> **EXERCISE DETAILS**:
Rewrite the records from the line containing "The image size is (1127, 935)." down to the line containing "Open brush Mode", with "Brown" changed to "Green" and everything else kept the same.

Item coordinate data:
──────────────────────────────
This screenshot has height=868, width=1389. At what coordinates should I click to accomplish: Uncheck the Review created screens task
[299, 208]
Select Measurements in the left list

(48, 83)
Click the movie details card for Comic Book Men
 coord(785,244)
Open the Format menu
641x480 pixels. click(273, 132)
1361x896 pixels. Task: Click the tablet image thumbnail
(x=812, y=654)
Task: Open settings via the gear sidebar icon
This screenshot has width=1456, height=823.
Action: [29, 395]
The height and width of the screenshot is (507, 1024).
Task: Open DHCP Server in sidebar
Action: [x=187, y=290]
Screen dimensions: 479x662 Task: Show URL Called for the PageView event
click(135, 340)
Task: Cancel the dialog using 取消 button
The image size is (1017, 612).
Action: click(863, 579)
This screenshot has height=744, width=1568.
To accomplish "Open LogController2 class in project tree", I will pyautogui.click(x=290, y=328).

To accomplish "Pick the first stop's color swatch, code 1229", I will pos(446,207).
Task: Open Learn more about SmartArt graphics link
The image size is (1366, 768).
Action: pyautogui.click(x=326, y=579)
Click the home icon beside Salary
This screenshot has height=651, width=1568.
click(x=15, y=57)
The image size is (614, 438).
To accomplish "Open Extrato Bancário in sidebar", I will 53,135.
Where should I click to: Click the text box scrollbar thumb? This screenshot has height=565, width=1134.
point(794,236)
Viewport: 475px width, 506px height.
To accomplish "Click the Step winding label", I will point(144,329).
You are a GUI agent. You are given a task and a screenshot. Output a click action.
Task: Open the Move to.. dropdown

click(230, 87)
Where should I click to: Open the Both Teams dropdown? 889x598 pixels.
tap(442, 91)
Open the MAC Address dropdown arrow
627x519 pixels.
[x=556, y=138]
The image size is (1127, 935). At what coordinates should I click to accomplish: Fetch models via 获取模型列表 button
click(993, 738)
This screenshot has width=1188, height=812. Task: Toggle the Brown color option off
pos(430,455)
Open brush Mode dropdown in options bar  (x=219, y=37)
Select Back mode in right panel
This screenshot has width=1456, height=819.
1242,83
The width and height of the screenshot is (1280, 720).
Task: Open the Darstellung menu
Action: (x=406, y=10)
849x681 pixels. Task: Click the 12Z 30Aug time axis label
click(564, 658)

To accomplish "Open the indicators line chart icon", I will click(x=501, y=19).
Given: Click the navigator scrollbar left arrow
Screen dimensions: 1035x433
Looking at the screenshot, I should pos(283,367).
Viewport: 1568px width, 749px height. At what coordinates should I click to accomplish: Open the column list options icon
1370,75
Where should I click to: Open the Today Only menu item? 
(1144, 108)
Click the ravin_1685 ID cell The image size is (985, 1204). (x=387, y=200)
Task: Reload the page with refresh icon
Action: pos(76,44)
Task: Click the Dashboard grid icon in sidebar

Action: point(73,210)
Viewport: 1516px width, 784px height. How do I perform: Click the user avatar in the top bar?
──────────────────────────────
> **THE SOLUTION**:
The image size is (1127, 935). At what coordinates should I click to accomplish: Fetch models via 获取模型列表 button
click(993, 738)
This screenshot has width=1188, height=812. Task: Toggle the Green color option off
pos(430,455)
Open brush Mode dropdown in options bar  (x=219, y=37)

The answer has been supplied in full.